THE PROBLEM:
Write out the listing below in its entirety, minus the pictures, without changing a word.

RECORDED DATA:
——
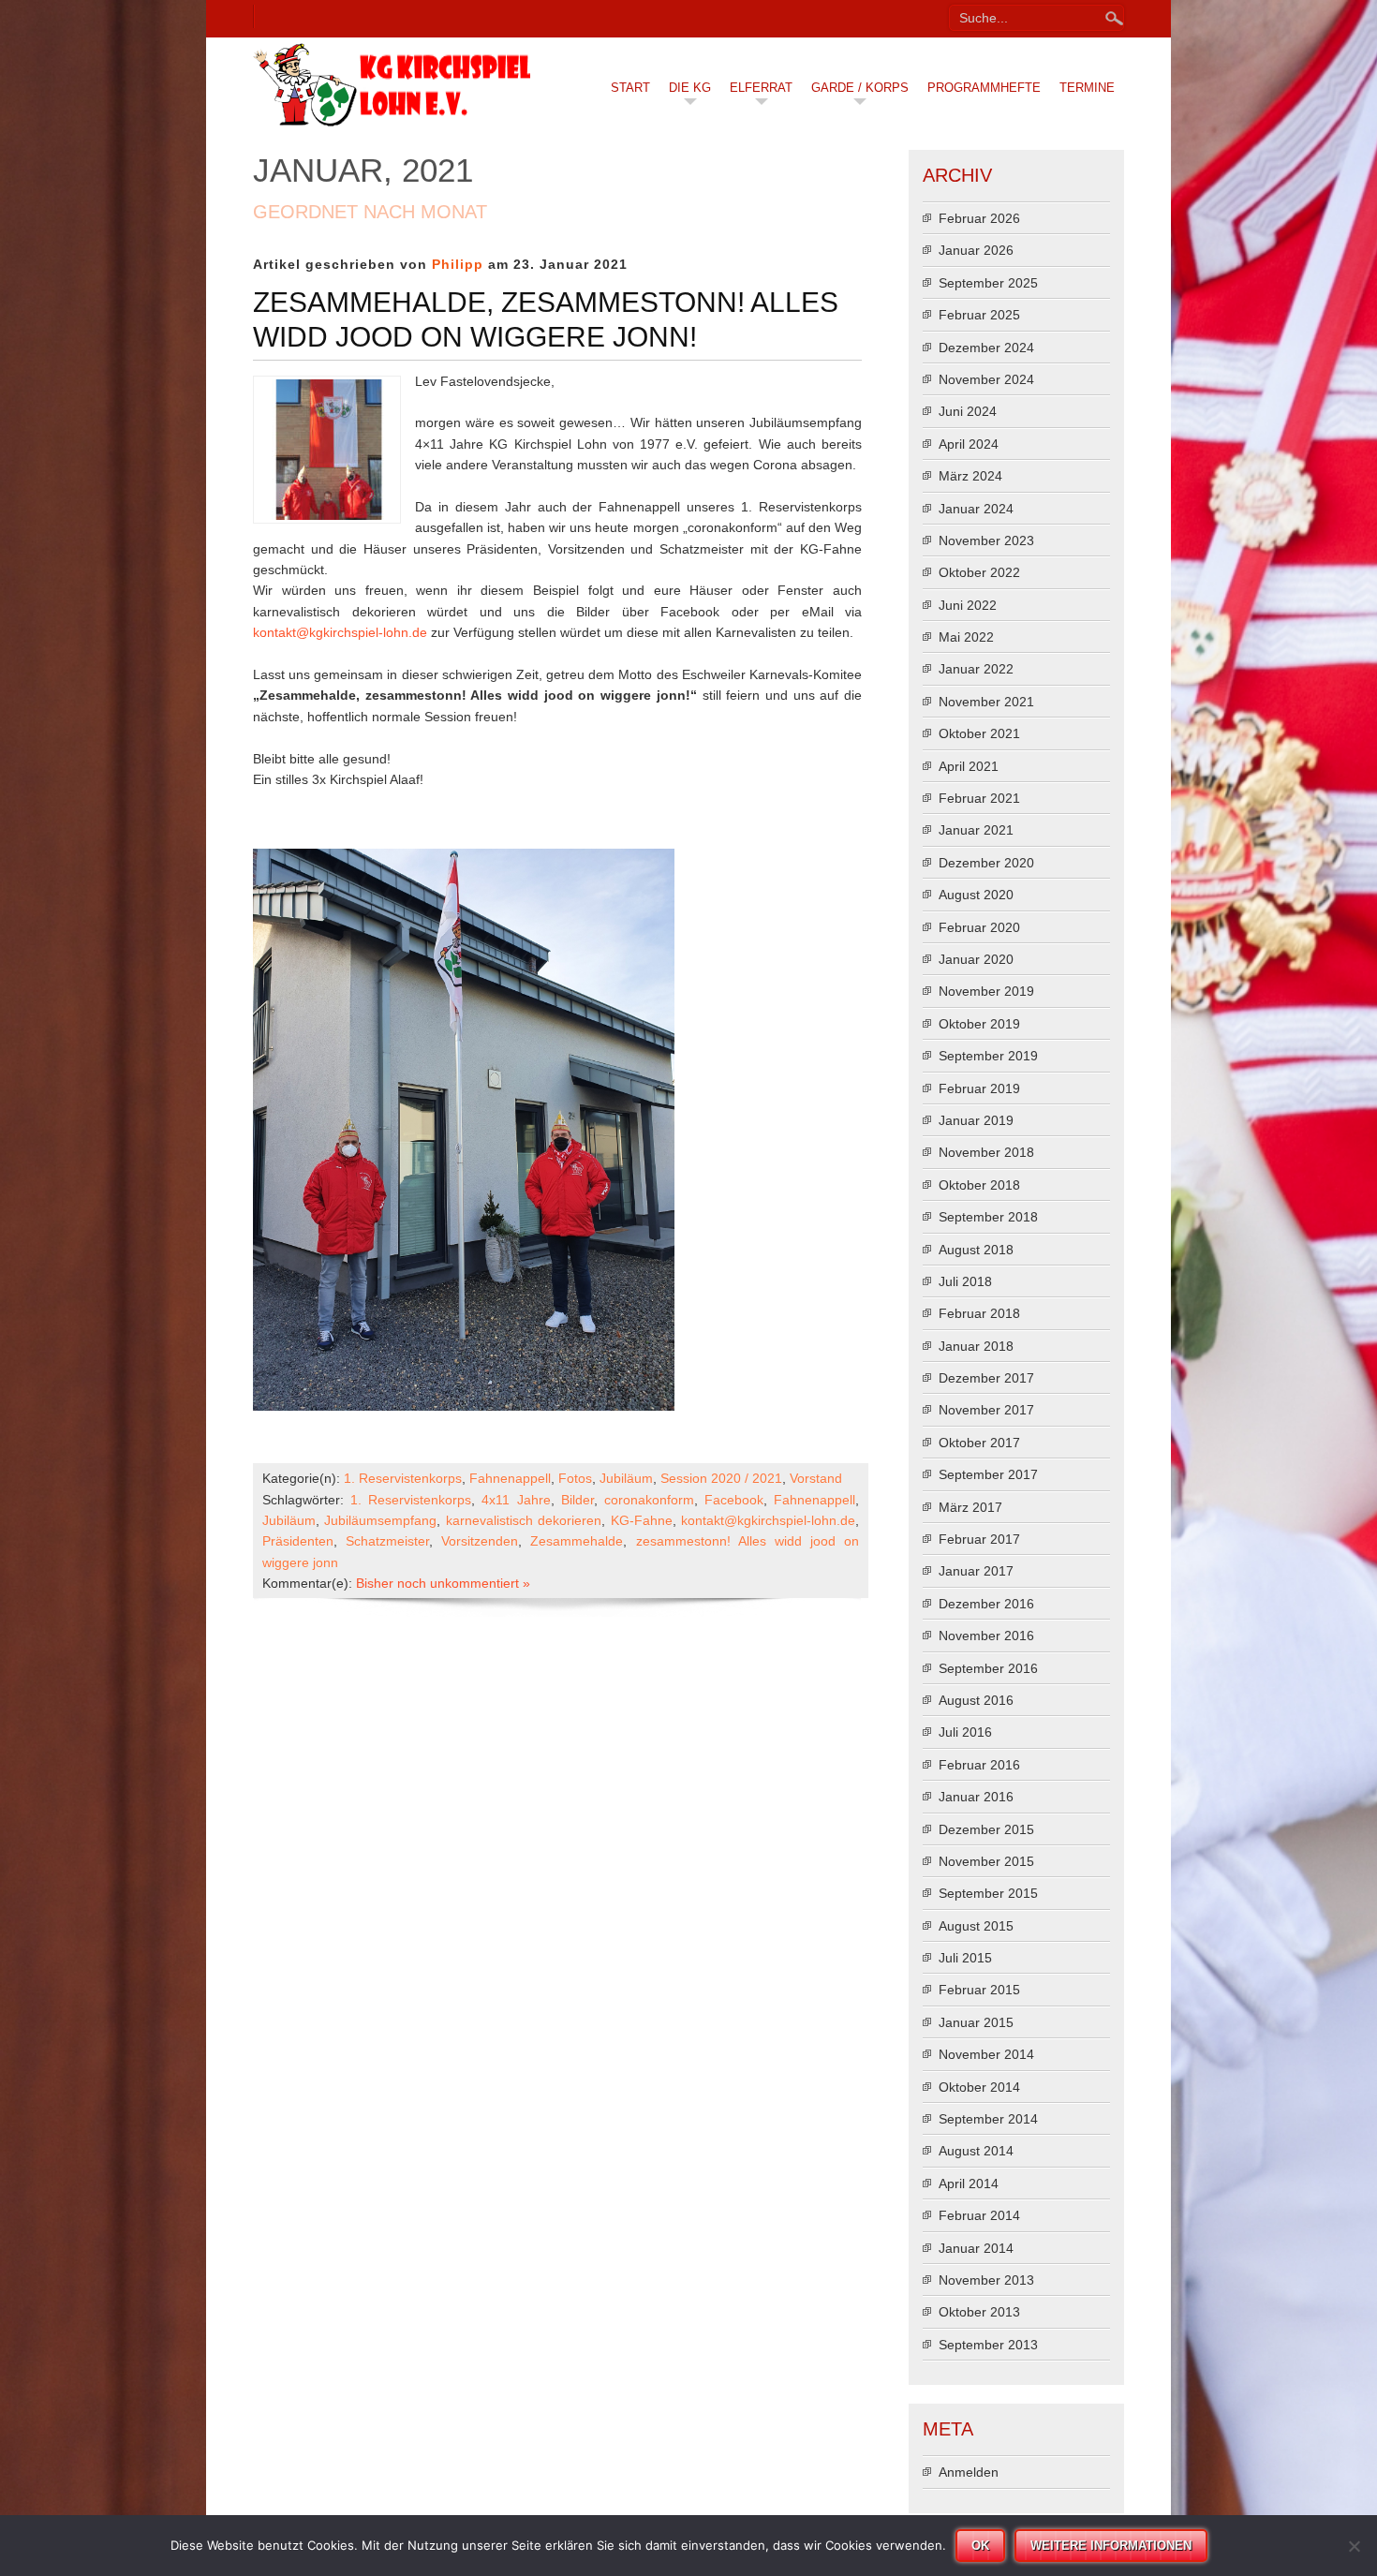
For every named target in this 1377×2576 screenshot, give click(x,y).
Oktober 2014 (979, 2087)
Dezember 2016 (986, 1603)
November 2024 (986, 379)
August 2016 (976, 1700)
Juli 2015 (965, 1957)
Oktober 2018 (979, 1184)
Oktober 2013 (979, 2311)
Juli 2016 (965, 1732)
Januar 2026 (976, 250)
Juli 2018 (965, 1281)
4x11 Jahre (515, 1499)
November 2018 (986, 1152)
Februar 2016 (979, 1764)
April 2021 (969, 766)
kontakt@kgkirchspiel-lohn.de (340, 632)
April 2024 (969, 444)
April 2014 (969, 2183)
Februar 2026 (979, 218)
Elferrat (761, 88)
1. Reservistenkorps (403, 1478)
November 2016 (986, 1635)
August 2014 (976, 2150)
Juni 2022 (968, 605)
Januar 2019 (976, 1120)
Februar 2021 (979, 798)
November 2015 (986, 1861)
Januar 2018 (976, 1346)
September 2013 (988, 2344)
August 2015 (976, 1925)
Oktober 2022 (979, 572)
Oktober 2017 (979, 1442)
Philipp (457, 264)
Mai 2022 (966, 636)
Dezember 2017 (986, 1377)
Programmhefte (984, 88)
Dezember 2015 (986, 1829)
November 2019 (986, 991)
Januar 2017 (976, 1570)
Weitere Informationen (1111, 2546)
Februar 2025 (979, 314)
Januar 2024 (976, 508)
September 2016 (988, 1668)
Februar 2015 (979, 1989)
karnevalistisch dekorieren (523, 1520)
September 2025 (988, 282)
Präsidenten (297, 1540)
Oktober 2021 (979, 733)
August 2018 (976, 1249)
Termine (1087, 88)
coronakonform (649, 1499)
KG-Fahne (642, 1520)
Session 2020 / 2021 (721, 1478)
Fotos (575, 1478)
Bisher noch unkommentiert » (443, 1583)
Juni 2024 (968, 411)
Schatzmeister (387, 1540)
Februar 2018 (979, 1313)
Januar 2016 (976, 1796)
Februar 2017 (979, 1539)
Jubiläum (626, 1478)
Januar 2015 (976, 2022)
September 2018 (988, 1216)
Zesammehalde (576, 1540)
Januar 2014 (976, 2248)
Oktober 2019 (979, 1023)
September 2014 (988, 2118)
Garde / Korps (860, 88)
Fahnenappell (510, 1478)
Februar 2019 (979, 1088)
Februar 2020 (979, 927)
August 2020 (976, 894)
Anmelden (969, 2472)
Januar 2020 (976, 959)
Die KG (690, 88)
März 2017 (970, 1507)
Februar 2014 (979, 2215)
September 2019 (988, 1055)
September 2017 (988, 1474)
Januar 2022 (976, 668)
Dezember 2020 (986, 862)
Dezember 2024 (986, 347)
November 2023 (986, 540)
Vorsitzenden (479, 1540)
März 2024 (970, 475)
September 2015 (988, 1893)
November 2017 (986, 1409)
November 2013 (986, 2280)
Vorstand (816, 1478)
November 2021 (986, 701)
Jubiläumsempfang (380, 1520)
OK (980, 2546)
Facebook (733, 1499)
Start (630, 88)
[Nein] (1353, 2546)
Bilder (577, 1499)
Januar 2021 (976, 829)
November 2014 (986, 2054)
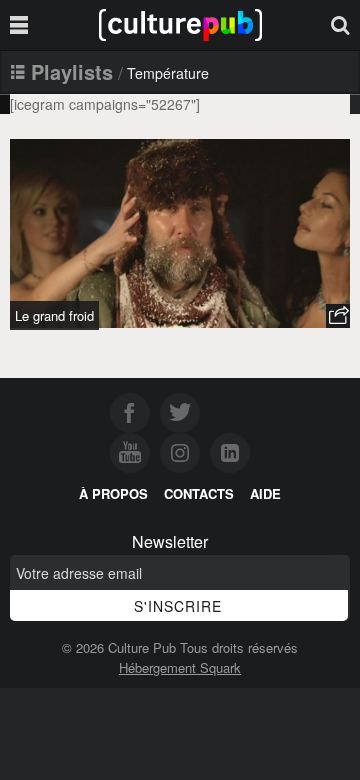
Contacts (199, 493)
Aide (265, 493)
——
RESPONSE TO THE TASK:
For every named target in this 1377×2576 screenshot, give click(x,y).
Oktober 2014 (979, 2087)
Dezember 2016 (986, 1603)
November 2024 (986, 379)
August 2016 (976, 1700)
Juli 2015 (965, 1957)
Oktober 2018 (979, 1184)
Oktober 2013 (979, 2311)
Juli 2016 (965, 1732)
Januar 2026 (976, 250)
Juli 2018 (965, 1281)
4x11 Jahre (515, 1499)
November 2018 (986, 1152)
Februar 2016 (979, 1764)
April 2021 (969, 766)
kontakt@kgkirchspiel-lohn.de (340, 632)
April 2024 (969, 444)
April 2014 (969, 2183)
Februar 2026 (979, 218)
Elferrat (761, 88)
1. Reservistenkorps (403, 1478)
November 2016 (986, 1635)
August 2014 (976, 2150)
Juni 2022 (968, 605)
Januar 2019 (976, 1120)
Februar 2021 (979, 798)
November 2015 (986, 1861)
Januar 2018 (976, 1346)
September 2013 (988, 2344)
August 2015 (976, 1925)
Oktober 2022 (979, 572)
Oktober 2017 (979, 1442)
Philipp (457, 264)
Mai 2022 (966, 636)
Dezember 2017 (986, 1377)
Programmhefte (984, 88)
Dezember 2015 (986, 1829)
November 2019 (986, 991)
Januar 2017 (976, 1570)
Weitere Informationen (1111, 2546)
Februar 2025 (979, 314)
Januar 2024 (976, 508)
September 2016 (988, 1668)
Februar 2015 (979, 1989)
karnevalistisch dekorieren (523, 1520)
September 2025 (988, 282)
Präsidenten (297, 1540)
Oktober 2021 (979, 733)
August 2018 (976, 1249)
Termine (1087, 88)
coronakonform (649, 1499)
KG-Fahne (642, 1520)
Session 2020 / 2021 (721, 1478)
Fotos (575, 1478)
Bisher noch unkommentiert » (443, 1583)
Juni 2024 (968, 411)
Schatzmeister (387, 1540)
Februar 2018 (979, 1313)
Januar 2016 (976, 1796)
Februar 2017 (979, 1539)
Jubiläum (626, 1478)
Januar 2015 (976, 2022)
September 2018 (988, 1216)
Zesammehalde (576, 1540)
Januar 2014 (976, 2248)
Oktober 2019 (979, 1023)
September 2014 (988, 2118)
Garde / Korps (860, 88)
Fahnenappell (510, 1478)
Februar 2019 (979, 1088)
Februar 2020 (979, 927)
August 2020 (976, 894)
Anmelden (969, 2472)
Januar 2020 (976, 959)
Die KG (690, 88)
März 2017 (970, 1507)
Februar 2014 (979, 2215)
September 2019 (988, 1055)
September 2017 (988, 1474)
Januar 2022 (976, 668)
Dezember 2020 (986, 862)
Dezember 2024 (986, 347)
November 2023 (986, 540)
Vorsitzenden (479, 1540)
März 2024 (970, 475)
September 2015 (988, 1893)
November 2017 (986, 1409)
November 2013 (986, 2280)
Vorstand (816, 1478)
November 2021 (986, 701)
Jubiläumsempfang (380, 1520)
OK (980, 2546)
Facebook (733, 1499)
Start (630, 88)
[Nein] (1353, 2546)
Bilder (577, 1499)
Januar 2021 (976, 829)
November 2014 (986, 2054)
Contacts (199, 493)
Aide (265, 493)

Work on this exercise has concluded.